• **Data extracted from a collection**:
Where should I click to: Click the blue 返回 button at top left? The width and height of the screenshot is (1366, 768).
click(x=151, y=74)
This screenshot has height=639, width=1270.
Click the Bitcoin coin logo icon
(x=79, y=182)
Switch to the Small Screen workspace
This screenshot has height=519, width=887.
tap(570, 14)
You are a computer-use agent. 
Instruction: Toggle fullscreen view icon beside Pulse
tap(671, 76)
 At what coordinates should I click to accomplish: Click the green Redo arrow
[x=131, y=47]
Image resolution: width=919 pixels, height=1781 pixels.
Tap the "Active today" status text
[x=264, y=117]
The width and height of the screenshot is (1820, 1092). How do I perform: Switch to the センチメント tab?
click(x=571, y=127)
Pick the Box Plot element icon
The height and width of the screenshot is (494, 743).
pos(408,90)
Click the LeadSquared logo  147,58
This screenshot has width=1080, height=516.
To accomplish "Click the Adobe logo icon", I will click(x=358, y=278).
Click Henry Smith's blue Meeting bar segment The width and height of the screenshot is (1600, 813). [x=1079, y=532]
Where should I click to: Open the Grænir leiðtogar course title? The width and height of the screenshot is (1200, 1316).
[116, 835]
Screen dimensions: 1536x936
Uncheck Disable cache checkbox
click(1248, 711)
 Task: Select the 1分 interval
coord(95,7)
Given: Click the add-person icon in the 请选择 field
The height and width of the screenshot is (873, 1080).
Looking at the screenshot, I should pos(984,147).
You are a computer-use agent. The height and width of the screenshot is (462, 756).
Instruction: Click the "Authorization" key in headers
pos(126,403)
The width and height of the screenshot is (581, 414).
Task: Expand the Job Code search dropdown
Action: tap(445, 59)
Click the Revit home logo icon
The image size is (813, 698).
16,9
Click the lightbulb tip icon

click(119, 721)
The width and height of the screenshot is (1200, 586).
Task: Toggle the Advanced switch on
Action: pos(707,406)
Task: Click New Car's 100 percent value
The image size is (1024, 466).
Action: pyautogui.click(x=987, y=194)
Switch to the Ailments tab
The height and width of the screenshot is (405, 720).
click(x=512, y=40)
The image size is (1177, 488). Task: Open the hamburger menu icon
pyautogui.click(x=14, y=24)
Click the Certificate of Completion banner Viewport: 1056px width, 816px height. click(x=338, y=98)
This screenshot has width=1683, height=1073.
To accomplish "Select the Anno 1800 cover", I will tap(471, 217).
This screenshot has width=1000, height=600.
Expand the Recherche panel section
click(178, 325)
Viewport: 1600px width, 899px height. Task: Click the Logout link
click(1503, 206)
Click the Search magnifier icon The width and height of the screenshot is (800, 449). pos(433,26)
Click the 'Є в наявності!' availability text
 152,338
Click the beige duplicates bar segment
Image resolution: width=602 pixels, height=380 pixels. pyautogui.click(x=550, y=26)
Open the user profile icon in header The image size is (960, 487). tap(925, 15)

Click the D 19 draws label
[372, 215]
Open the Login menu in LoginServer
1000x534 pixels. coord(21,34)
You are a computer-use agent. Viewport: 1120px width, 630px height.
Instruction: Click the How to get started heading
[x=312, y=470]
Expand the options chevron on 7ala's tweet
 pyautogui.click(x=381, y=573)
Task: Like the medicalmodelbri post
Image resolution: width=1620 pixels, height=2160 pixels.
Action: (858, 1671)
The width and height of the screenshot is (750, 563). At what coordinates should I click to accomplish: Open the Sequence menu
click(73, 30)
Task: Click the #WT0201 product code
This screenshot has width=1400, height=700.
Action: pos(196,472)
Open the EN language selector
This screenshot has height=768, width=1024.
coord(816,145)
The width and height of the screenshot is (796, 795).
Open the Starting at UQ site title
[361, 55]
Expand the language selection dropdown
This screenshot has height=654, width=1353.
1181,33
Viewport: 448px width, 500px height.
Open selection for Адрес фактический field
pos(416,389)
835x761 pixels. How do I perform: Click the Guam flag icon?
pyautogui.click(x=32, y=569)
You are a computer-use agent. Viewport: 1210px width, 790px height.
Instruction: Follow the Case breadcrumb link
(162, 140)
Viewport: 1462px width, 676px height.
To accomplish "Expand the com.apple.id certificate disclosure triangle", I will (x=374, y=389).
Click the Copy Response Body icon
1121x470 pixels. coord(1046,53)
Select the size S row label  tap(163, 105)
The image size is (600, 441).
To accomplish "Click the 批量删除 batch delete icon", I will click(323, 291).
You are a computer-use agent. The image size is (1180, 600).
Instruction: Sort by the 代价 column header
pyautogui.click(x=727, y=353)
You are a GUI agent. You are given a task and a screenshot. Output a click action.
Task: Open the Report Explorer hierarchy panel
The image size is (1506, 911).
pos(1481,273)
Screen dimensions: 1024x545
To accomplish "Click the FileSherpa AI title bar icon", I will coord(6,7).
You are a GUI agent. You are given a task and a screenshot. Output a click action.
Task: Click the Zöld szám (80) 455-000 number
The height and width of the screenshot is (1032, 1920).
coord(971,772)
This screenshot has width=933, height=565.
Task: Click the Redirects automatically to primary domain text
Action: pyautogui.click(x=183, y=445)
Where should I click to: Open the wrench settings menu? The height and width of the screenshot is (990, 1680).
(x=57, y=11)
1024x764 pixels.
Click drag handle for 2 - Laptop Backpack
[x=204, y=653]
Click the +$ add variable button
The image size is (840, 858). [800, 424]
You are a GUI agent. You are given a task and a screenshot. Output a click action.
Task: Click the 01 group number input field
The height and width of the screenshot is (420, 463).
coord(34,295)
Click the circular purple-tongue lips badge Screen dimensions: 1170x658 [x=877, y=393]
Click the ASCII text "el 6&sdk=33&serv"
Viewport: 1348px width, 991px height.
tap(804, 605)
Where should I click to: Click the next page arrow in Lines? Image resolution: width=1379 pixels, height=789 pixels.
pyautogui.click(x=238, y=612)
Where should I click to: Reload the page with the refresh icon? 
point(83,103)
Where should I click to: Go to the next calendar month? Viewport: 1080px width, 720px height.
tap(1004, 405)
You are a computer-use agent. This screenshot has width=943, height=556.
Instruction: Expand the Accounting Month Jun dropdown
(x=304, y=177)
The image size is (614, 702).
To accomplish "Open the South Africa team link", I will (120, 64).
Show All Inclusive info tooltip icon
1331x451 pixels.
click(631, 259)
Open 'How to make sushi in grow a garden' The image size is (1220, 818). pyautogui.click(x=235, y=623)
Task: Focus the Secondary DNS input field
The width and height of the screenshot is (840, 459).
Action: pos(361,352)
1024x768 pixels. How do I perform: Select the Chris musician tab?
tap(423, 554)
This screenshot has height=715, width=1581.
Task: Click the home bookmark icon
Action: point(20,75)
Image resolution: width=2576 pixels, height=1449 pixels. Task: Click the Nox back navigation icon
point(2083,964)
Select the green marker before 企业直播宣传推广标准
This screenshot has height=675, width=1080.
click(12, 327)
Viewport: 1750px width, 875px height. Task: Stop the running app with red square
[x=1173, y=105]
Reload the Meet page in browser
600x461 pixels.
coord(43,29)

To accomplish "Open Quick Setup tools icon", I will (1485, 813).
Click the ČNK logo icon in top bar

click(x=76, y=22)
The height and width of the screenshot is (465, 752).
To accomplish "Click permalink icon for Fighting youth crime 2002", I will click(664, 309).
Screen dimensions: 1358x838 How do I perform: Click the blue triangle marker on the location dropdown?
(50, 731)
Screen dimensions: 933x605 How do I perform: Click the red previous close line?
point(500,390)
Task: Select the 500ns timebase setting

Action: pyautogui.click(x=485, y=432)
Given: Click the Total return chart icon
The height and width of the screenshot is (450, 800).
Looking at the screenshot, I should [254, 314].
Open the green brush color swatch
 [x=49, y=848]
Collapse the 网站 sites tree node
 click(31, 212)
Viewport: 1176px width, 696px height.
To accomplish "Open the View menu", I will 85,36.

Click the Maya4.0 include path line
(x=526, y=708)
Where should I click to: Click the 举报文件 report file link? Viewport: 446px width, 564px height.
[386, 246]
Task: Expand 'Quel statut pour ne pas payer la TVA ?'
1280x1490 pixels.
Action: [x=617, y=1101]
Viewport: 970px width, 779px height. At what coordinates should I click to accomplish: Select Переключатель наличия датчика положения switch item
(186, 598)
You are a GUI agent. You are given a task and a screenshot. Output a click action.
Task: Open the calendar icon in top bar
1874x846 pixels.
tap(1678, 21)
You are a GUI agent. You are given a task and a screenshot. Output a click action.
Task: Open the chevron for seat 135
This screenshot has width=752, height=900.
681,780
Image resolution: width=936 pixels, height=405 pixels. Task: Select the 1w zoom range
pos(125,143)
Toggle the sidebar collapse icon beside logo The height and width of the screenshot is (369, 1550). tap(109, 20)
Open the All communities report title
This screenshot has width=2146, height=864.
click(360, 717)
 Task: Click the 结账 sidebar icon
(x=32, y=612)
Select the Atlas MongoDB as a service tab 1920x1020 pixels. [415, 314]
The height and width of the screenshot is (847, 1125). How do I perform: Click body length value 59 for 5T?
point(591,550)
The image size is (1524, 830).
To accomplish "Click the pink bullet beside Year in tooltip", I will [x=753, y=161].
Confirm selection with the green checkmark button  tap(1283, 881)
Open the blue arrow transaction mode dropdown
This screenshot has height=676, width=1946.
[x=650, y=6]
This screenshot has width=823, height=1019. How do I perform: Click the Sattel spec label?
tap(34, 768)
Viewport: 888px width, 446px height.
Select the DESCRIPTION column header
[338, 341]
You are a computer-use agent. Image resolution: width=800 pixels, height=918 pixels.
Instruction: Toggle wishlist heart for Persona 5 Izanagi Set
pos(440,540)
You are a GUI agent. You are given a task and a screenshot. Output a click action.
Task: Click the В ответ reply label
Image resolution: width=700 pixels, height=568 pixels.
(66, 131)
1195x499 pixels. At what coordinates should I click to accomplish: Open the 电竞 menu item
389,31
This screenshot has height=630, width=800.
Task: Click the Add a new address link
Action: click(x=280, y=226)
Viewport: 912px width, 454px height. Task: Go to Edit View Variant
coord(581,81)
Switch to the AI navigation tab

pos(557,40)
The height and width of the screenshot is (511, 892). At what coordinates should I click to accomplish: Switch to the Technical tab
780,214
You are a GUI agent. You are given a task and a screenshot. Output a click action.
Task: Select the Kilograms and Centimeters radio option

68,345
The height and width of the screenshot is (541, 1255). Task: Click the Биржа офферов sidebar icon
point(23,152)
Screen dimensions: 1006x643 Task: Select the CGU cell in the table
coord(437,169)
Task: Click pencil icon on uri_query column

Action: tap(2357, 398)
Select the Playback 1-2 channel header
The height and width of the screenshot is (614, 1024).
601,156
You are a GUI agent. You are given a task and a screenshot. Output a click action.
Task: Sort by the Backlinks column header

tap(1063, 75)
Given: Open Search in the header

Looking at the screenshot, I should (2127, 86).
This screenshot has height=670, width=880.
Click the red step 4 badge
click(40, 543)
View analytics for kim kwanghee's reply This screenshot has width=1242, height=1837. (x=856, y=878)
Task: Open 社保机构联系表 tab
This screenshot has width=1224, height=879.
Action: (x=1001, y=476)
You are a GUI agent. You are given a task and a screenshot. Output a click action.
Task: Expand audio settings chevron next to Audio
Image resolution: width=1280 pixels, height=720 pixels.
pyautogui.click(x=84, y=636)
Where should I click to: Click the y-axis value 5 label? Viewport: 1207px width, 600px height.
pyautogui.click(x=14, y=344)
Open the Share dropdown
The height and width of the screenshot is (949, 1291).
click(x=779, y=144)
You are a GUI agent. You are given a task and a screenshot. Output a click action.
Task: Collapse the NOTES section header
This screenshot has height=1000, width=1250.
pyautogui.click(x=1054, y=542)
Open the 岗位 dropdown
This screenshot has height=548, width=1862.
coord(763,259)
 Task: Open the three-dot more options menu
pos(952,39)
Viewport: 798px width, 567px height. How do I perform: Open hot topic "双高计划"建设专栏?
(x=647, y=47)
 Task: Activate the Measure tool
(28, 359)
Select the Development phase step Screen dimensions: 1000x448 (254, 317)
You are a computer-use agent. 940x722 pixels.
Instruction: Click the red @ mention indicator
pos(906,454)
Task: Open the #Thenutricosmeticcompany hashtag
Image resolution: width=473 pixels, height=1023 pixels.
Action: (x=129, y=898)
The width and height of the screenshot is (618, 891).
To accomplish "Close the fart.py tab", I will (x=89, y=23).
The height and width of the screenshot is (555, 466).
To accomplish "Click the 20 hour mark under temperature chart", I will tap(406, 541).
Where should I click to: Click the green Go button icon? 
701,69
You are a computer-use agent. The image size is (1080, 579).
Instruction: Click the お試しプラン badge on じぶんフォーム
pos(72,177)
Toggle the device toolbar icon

• **WORK ORDER**: Every line of the records containing the word "will" must appear in the answer.

• **TASK OUTPUT**:
To accomplish "Click the Adobe logo icon", I will click(x=358, y=278).
To accomplish "Select the Anno 1800 cover", I will tap(471, 217).
To accomplish "Expand the com.apple.id certificate disclosure triangle", I will (x=374, y=389).
To accomplish "Click the 批量删除 batch delete icon", I will click(323, 291).
To accomplish "Click the FileSherpa AI title bar icon", I will coord(6,7).
To accomplish "Open the South Africa team link", I will (120, 64).
To accomplish "Open Quick Setup tools icon", I will (1485, 813).
To accomplish "Click permalink icon for Fighting youth crime 2002", I will click(664, 309).
To accomplish "Open the View menu", I will 85,36.
To accomplish "Click the pink bullet beside Year in tooltip", I will [x=753, y=161].
To accomplish "Close the fart.py tab", I will (x=89, y=23).
To accomplish "Click the 20 hour mark under temperature chart", I will tap(406, 541).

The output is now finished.